▶ **Consegna**: Nel testo sul lavoro che cresce solo per gli uomini, quale crescita del Pil annuncia l'Ocse per l'Italia nel 2021?

▶ **Testo di riferimento**:
──────
ShecessionIl lavoro cresce solo per gli uomini, le donne restano indietro

Secondo i dati Istat di ottobre 2021, aumenta solo l’occupazione maschile, e solo tra gli under 25. Continuano a perdere terreno gli autonomi. Mentre sono in risalita i contratti a tempo indeterminato. Un segno della ripresa della mobilità del mercato, come fa notare anche Bankitalia. Ma dominano i rapporti a termine

(Unsplash)

Le previsioni economiche dell’Ocse fanno dell’Italia la locomotiva d’Europa. Ma la forza di quel +6,3% del Pil, annunciato per il 2021 dall’istituto parigino, non si vede sul fronte del lavoro. I numeri sono in lenta risalita, ma a guidare la ripresa dell’occupazione sono soprattutto gli uomini, con le donne che continuano a restare indietro. E il mercato, seppure in ripresa, appare ben diverso da quello pre-pandemia, con una crescita costante del lavoro a termine.
──────
▶ **Estratto dati**:
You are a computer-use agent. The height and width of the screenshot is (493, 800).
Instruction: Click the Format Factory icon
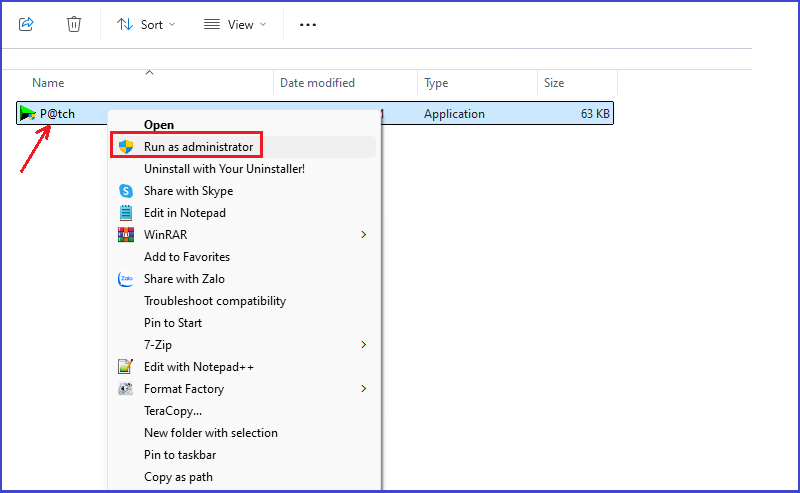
──────
▶ **Risposta**: +6,3%